For the present study, we chose the short versions of the PROMS subtests measuring accent, melody, pitch and rhythm. The accent subtest measured the participants’ ability to detect emphasis in rhythmic patterns with isometric notes varying in intensity. The melody subtest included monophonic rhythms. The pitch subtest used pure tones and varied pitch differences. The rhythm subtest had two-bar notes with constant intensity but varying duration. In all the subtests, participants were asked to detect differences between paired auditory stimuli, where the differences ranged from obvious to subtle.
2.2.2. Forward digit span task
Digit span is a measure of working memory, which belongs to the cognitive system that allows for the temporary storage of information (Baddeley, Reference Baddeley2003). In order to keep the experiment a reasonable length, we selected a forward digit task, meaning that participants were only asked to repeat a sequence of digits in the order in which they had appeared and were not expected to try to repeat them in reverse order (a cognitively more challenging task). Adapting Woods et al.’s (Reference Woods, Kishiyama, Yund, Herron, Edwards and Poliva2011) method, we used WinSCP software to develop an online test. The test was based on a script written by Eisenberg et al. (Reference Eisenberg, Enkavi, Bissett, Sochat and Poldrack2017) and modified by Navarro Pérez and Rohrer (Reference Navarro Pérez and Rohrer2020).
2.2.3. Speech imitation task
A total of six languages belonging to different language typologies were selected for the speech imitation task, with two sentences taken from each language. For L1 Chinese participants, the six target languages were Catalan, Hebrew, Japanese, Tagalog, Turkish and Vietnamese, whereas for L1 Catalan participants, we replaced Catalan with Chinese. The syllable count of the sentences varied from six to twelve. Table 1 lists all the sentences with English translations. It is important to point out that the goal of the speech imitation test was to obtain an overall score of speech imitation abilities based on widely diverse phonetic targets; it was not designed to assess the participants’ ability to imitate a specific language.
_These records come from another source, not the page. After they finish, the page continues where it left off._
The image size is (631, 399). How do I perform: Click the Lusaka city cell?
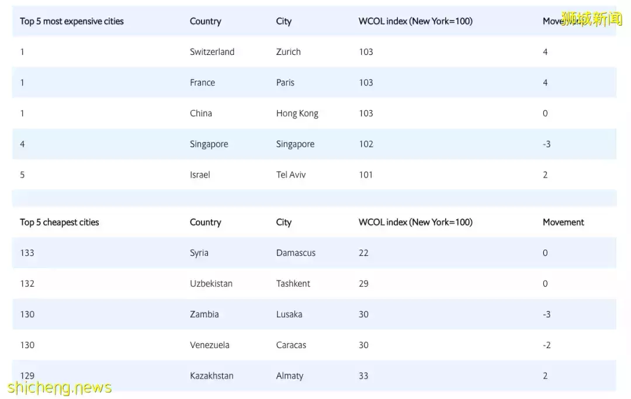coord(289,314)
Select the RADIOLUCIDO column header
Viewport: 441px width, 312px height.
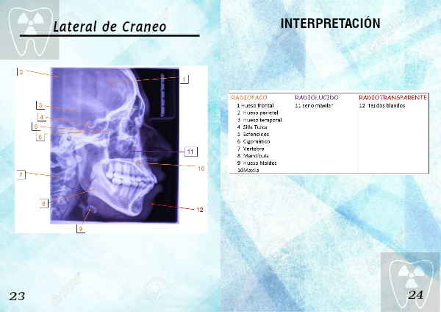[x=316, y=97]
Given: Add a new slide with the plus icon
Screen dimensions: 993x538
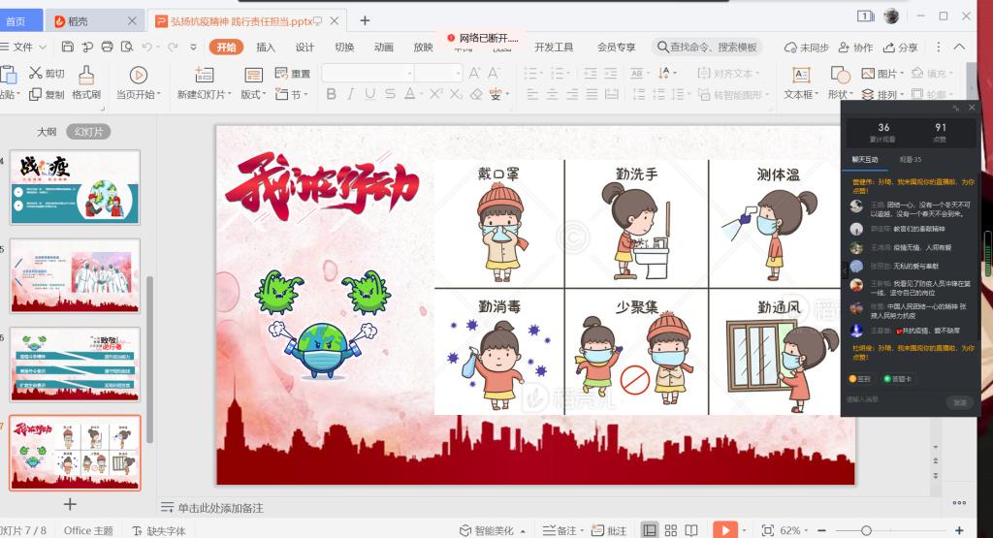Looking at the screenshot, I should [x=70, y=503].
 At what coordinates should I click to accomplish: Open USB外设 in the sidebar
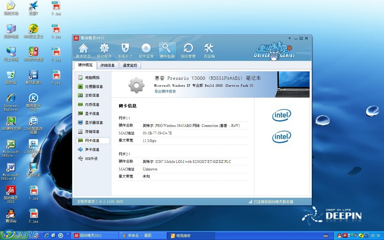pos(91,159)
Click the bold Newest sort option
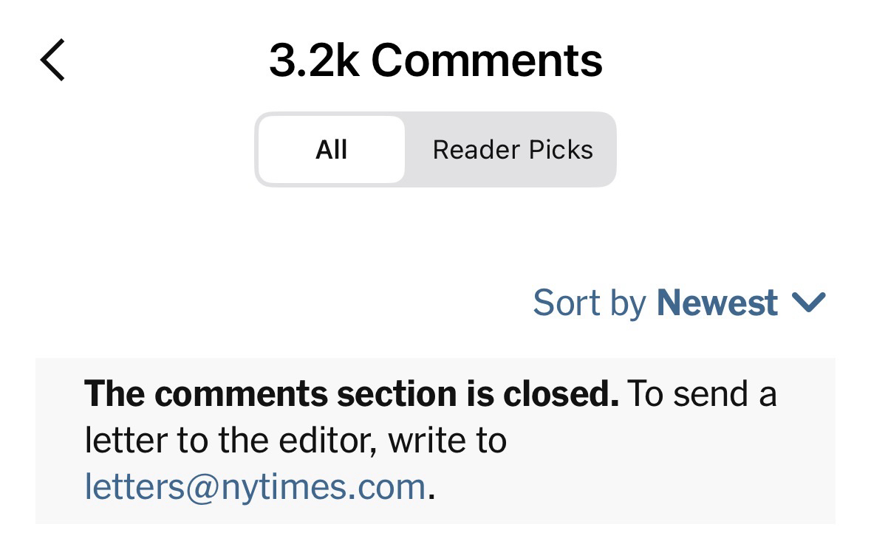 (717, 303)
Seven native speakers (one for each language) were audio-recorded in a soundproof room as they read each of the two sentences four times in a row. Afterward, the clearest tokens of the four recordings were selected as the target stimuli. The audio recordings were edited with Audacity and uploaded onto the Alchemer online survey platform (www.alchemer.com), where they constituted the auditory stimuli that participants would first hear and then repeat.
2.3. Procedure
After signing the written consent form, each participant carried out the full sequence of tasks, namely, musical skills subtests, forward digit span task, speech imitation task, online on a laptop, working individually and in a silent room. The full procedure lasted around 30 min per participant.
2.3.1. PROMS-S test battery
First, the participants did the PROMS-S subtests for accent, melody, pitch and rhythm, with each subtest containing eight to ten trials of varying degrees of difficulty. In each trial, participants first listened twice to the same stimulus (the ‘referent’). After a short interval, they listened to a comparison stimulus (the ‘comparison’). Participants were required to indicate whether the comparison stimulus differed from the referent stimulus or not and choose one answer from five options: definitely different, probably different, I don’t know, probably the same and definitely the same. The PROMS-S test battery lasted approximately 20 min.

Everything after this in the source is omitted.